ABOUT THIS TASK >> A stretch of the entries below is to be set down exactly, running from the line with "Open the SWAP.HIVE token selector label" through the line with "You are a GUI", both included, and no other line.

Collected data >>
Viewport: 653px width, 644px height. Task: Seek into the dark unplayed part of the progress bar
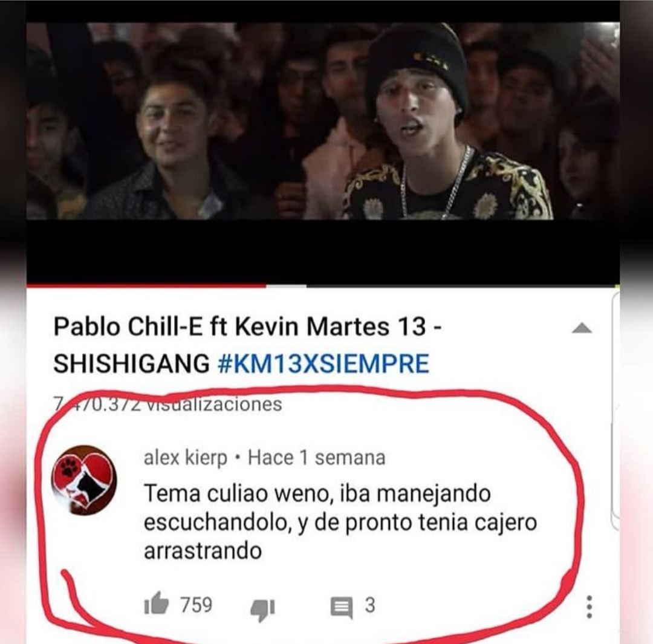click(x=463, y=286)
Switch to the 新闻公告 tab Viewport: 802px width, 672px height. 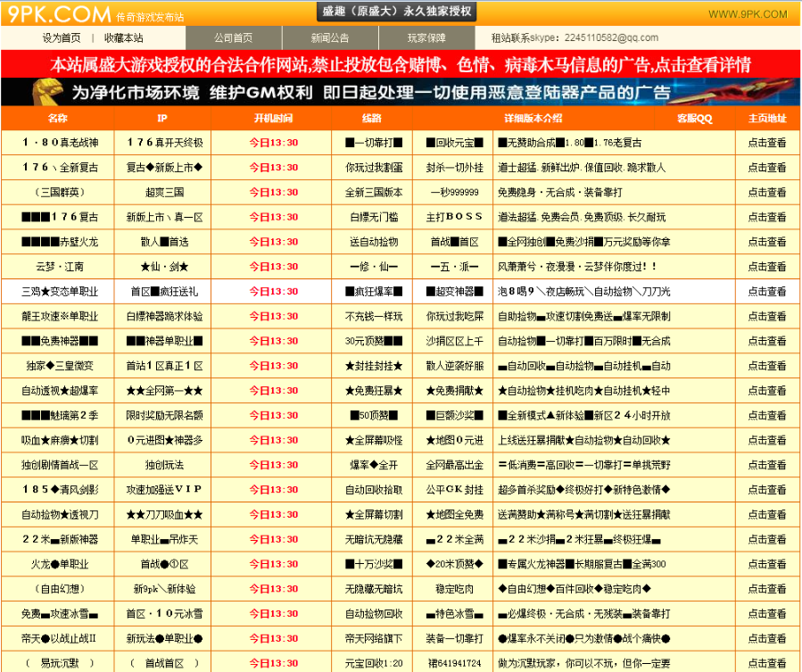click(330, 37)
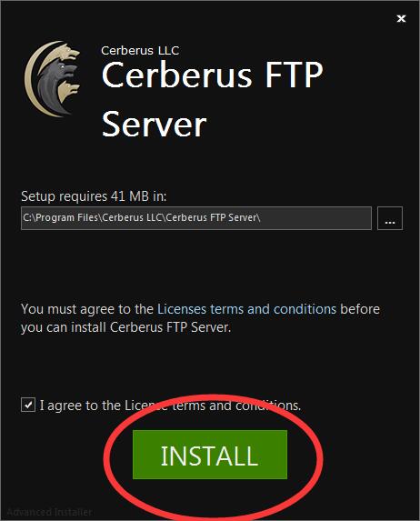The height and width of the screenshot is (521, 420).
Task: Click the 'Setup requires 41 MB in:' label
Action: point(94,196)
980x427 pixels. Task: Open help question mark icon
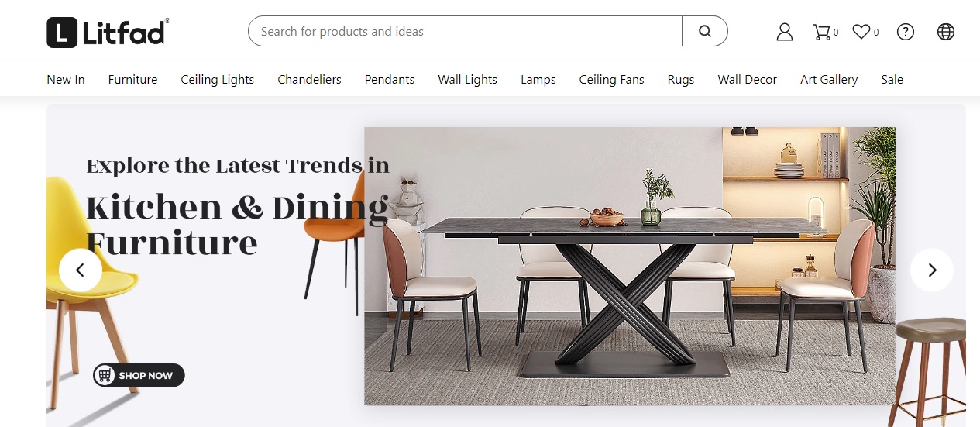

--

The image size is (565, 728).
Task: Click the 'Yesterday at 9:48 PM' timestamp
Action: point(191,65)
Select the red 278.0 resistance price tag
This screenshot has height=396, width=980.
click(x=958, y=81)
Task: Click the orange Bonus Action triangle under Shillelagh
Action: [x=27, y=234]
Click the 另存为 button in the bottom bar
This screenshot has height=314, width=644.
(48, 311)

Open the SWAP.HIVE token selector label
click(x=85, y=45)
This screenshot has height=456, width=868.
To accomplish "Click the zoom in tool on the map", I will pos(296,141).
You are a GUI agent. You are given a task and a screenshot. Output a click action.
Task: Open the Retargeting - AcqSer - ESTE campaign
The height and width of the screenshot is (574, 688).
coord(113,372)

PROBLEM SOLUTION >>
Open the SWAP.HIVE token selector label
click(x=85, y=45)
This screenshot has height=456, width=868.
To accomplish "Click the zoom in tool on the map", I will pos(296,141).
You are a GUI agent. You are given a task and a screenshot. Output a click action.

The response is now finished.